Stored data:
====================

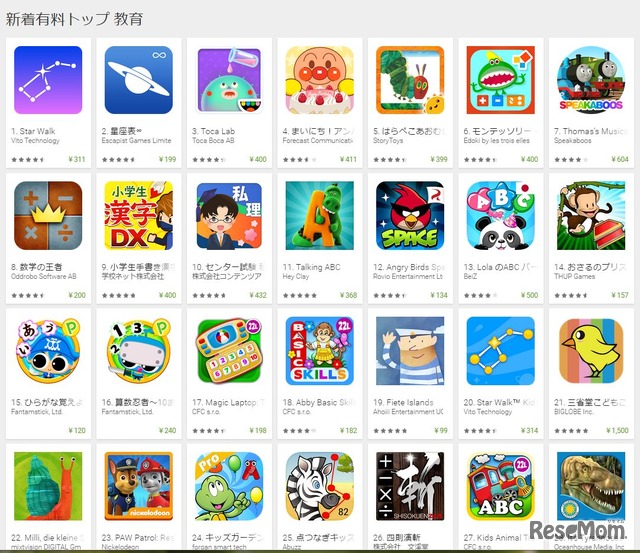Open the PAW Patrol Nickelodeon icon
This screenshot has width=640, height=553.
pyautogui.click(x=139, y=486)
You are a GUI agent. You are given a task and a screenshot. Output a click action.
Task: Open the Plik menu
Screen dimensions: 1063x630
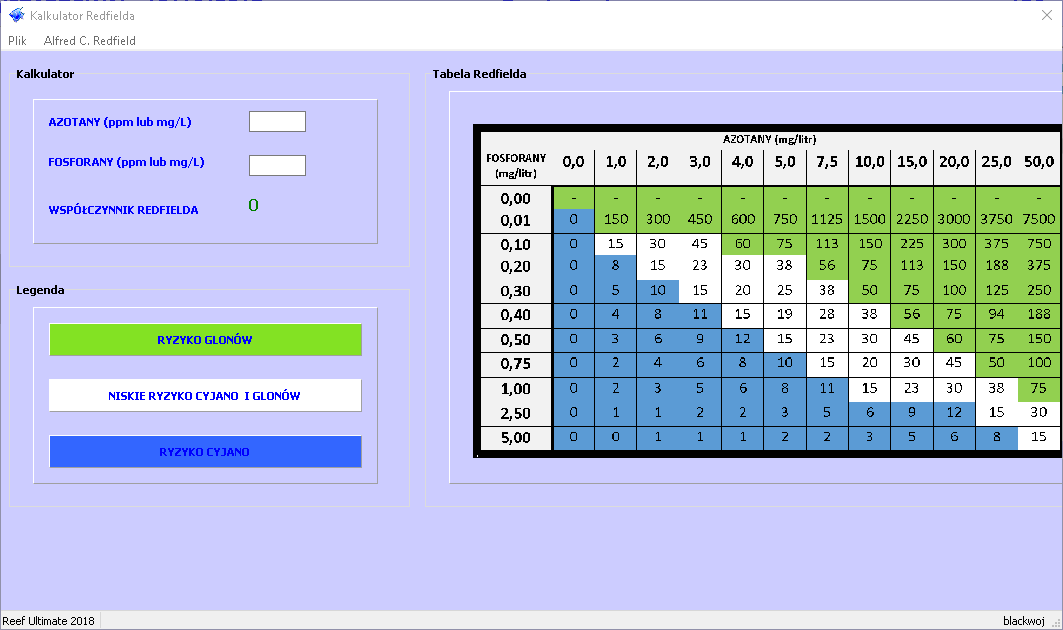(x=17, y=41)
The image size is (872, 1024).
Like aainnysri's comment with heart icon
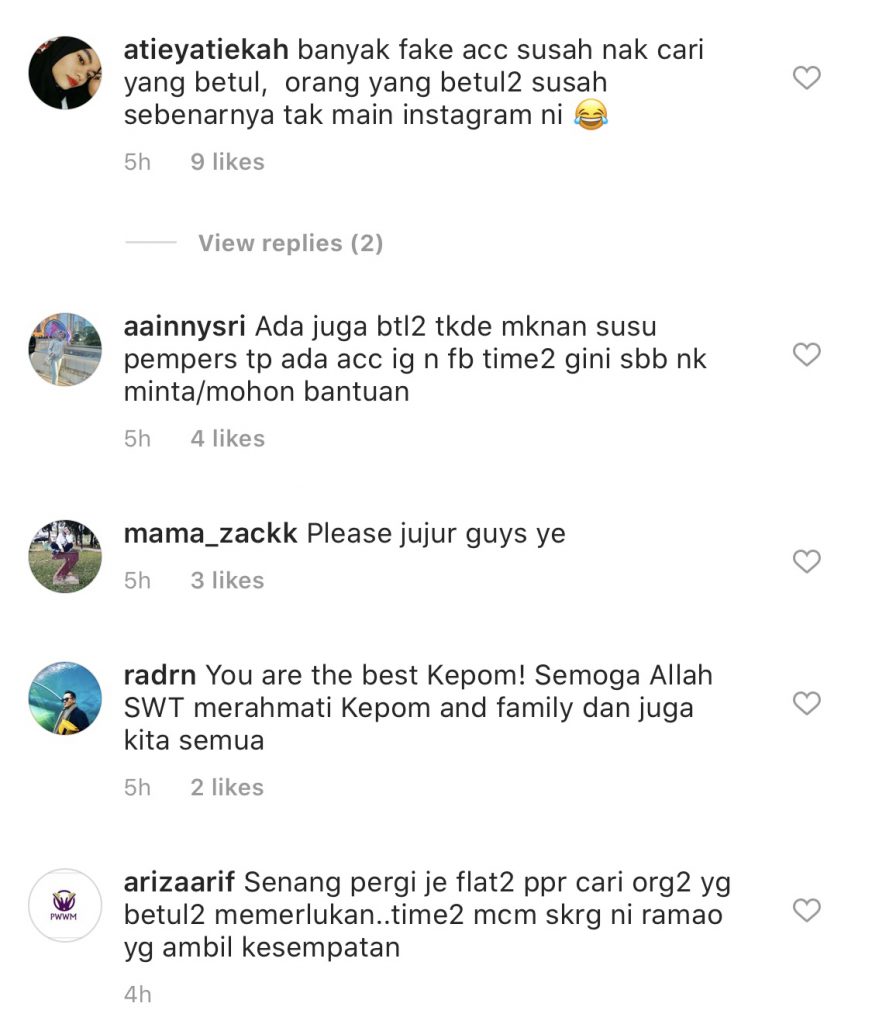[807, 355]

====================

**About this exercise**
Lines from the one containing "You are a GUI" through the final line of the entries above are to be retyped exactly, with every picture left out.

**Solution to the problem**
You are a GUI agent. You are given a task and a screenshot. Output a click action.
Task: Open the Plik menu
Screen dimensions: 1063x630
(x=17, y=41)
The image size is (872, 1024).
Like aainnysri's comment with heart icon
[807, 355]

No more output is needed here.